Young Cho is a PhD student in the Department of Electrical and Computer Engineering at Texas A&M University, College Station, Texas, USA. He received his BS and MS degrees in biomedical engineering from Kyung Hee University (Seoul, South Korea) in 2005 and 2007, respectively. His current research interests include microfabrication and micromachining technologies, and the development of microacoustic devices for ultrasound and photoacoustic imaging applications.
Cheng-Chung Chang received his BSc degree in electronics engineering from National Chiao Tung University (Hsinchu, Taiwan) in 2006. He is currently pursuing his PhD degree in the Department of Electrical and Computer Engineering at Texas A&M University, College Station, Texas, USA. His research interests include microfabrication and micromachining technologies, microelectromechanical devices and systems, and micro-optical devices for sensing applications.

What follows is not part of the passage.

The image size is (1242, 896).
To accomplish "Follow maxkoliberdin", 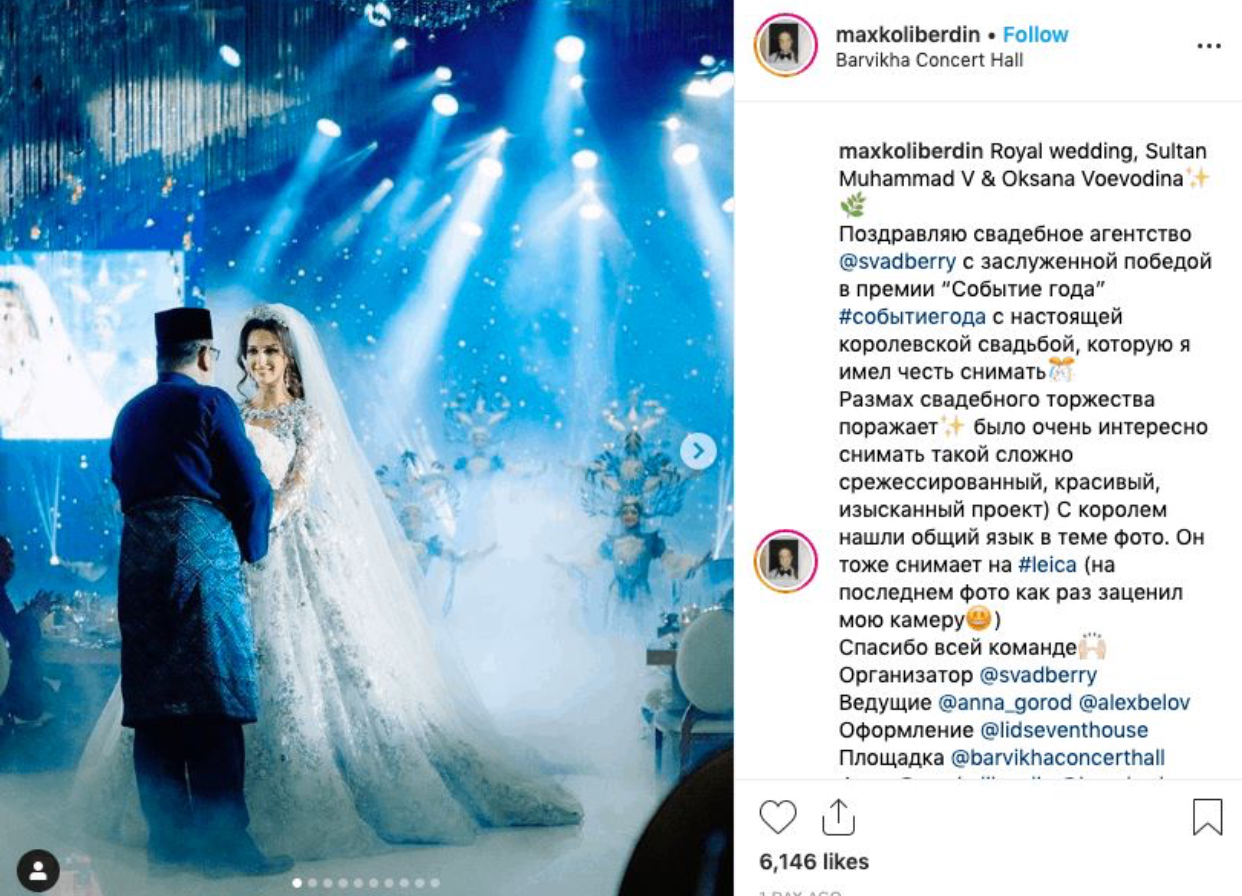I will pos(1036,34).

Jaesok Yu received his MS from the Electronic Engineering Department of Sogang University, Seoul, South Korea, in 2012. Currently, he is a PhD student in the Department of Bioengineering at the University of Pittsburgh, Pittsburgh, Pennsylvania, USA. His research interest is photoacoustic molecular imaging for detection of disease specific biomarkers.
Mansik Jeon received his PhD degree in electrical engineering from Kyungpook National University, Daegu, Republic of Korea in 2011. He is currently working as a postdoctoral researcher in the Bio Optics and Acoustics Laboratory directed by Prof. Chulhong Kim at Pohang University of Science and Technology (POSTECH) in Korea. His research interests lie in the development of optical imaging systems including photoacoustic tomography, optical coherence tomography, and their clinical applications.

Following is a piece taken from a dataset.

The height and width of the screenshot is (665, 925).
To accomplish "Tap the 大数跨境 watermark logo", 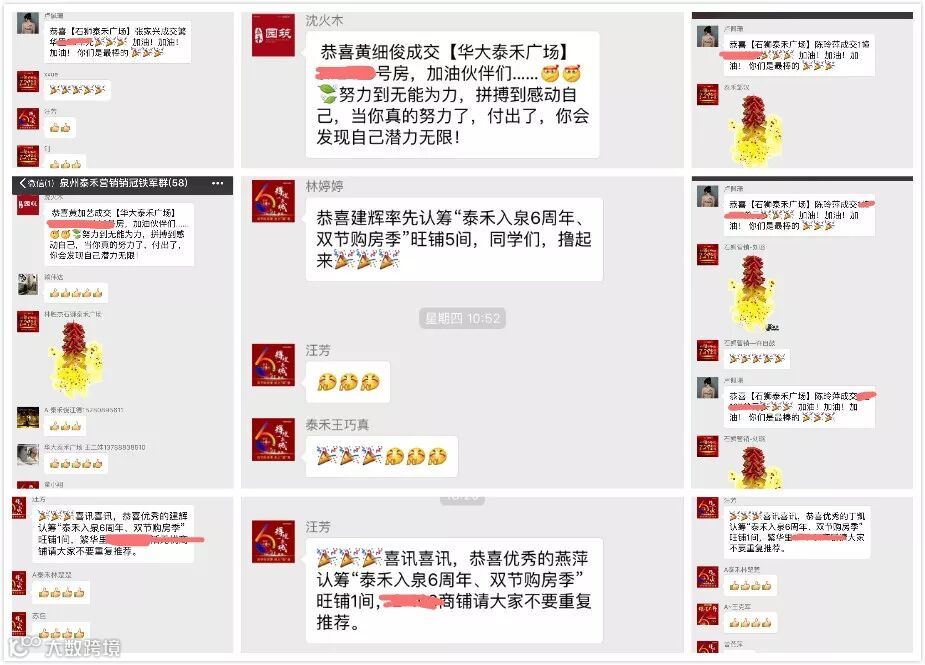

Chulhong Kim received his PhD degree from Washington University in St. Louis, St. Louis, Missouri, USA. He is currently an assistant professor of Creative IT Engineering at Pohang University of Science and Technology (POSTECH) in Korea. From August 2010 to February 2013, he was an assistant professor of biomedical engineering at the State University of New York at Buffalo. His research interests lie in the development, clinical translation, and commercialization of optical and ultrasound imaging techniques.
Lihong V. Wang received his PhD degree in electrical engineering from Rice University, Houston, Texas, USA, in 1992. He is currently the Gene K. Beare distinguished professor of biomedical engineering at Washington University in St. Louis, St. Louis, Missouri, where he directs the Optical Imaging Laboratory and the Imaging Division. He is a fellow of the AIMBE, OSA, and SPIE, and the elected editor-in-chief of the SPIE Journal of Biomedical Optics since 2010.
Jun Zou received his PhD degree in electrical engineering from the University of Illinois at Urbana-Champaign (UIUC) in 2002. In 2004, he joined the Department of Electrical and Computer Engineering at Texas A&M University, College Station, Texas, USA, where he is currently an associate professor. His research interests lie in the development of micro- and nano-opto-electro-mechanical devices and systems for biomedical imaging and sensing applications.